Doug Jones is no stranger to the lush, fantastical worlds dreamed up by Guillermo del Toro. Throughout his decorated career, Jones has become something of an expert in the field of creature effects (see: Hellboy, Pan’s Labyrinth), and will soon lend his expertise to Star Trek Discovery.
But CBS’ rebooted series isn’t the only project lining Doug Jones’ 2017 slate – The Shape of Water, Guillermo del Toro’s fantastical new feature, is also cramming up the pipeline, and while chatting to Collider, the actor shed new light on del Toro’s eccentric Cold War drama. First and foremost, it’s “not a sci-fi film, [nor] is it a genre film,” according to Jones, who elaborated on both his character – a one-off fish man who’s considered the last of his species – and the otherworldly love story that underpins The Shape of Water.

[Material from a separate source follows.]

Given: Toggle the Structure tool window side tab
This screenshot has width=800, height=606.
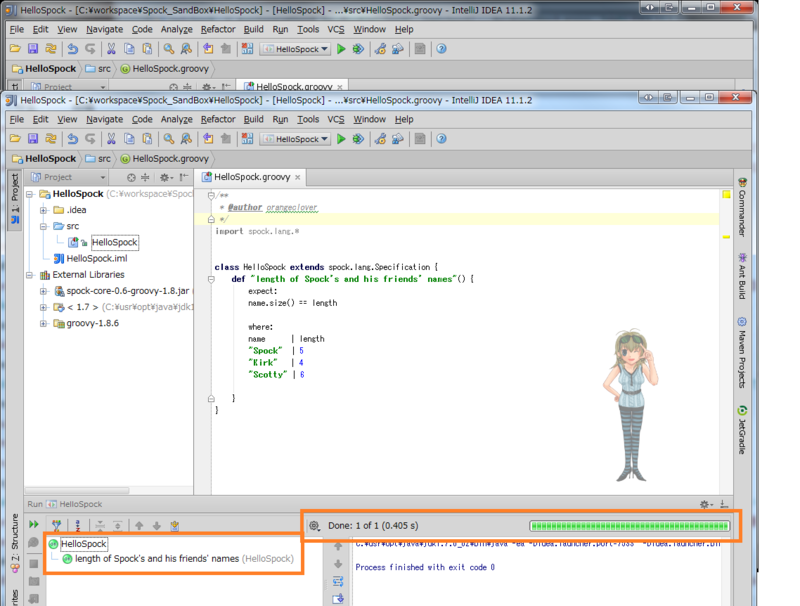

“It’s not a sci-fi [film], it’s not a genre film, but I am a creature in it. I’m a fish man that’s kind of a one-off. I’m an enigma, nobody knows where I came from; I’m the last of my species so I’m like a natural anomaly. And I’m being studied and tested in a U.S. government facility in 1963, so the Russian Cold War is on, the race for space is on, so there’s all that backdrop and that undercurrent. I’m being tested for how can they use me for advantages in military or space travel, or my technology—can we make this usable for humans? So they’re trying to keep me a secret from the Russians.”
Headed up by Octavia Spencer, Michael Shannon and Sally Hawkins as a cranky cleaning lady stationed in that government facility, The Shape of Water looks set to continue del Toro’s knack for pushing the envelope. The Mexican filmmaker and writer may have got his big break in the horror genre with The Devil’s Backbone, but over the years we’ve seen del Toro tackle alternate worlds, ghosts, ghouls, and giant, hulking robots in Pacific Rim, so a trip back in time to the height of the Cold War ought to be essential viewing for any fan of the reputable director.
The Shape of Water is being readied for a late 2017 release, and just recently scored a composer: Alexandre Desplat.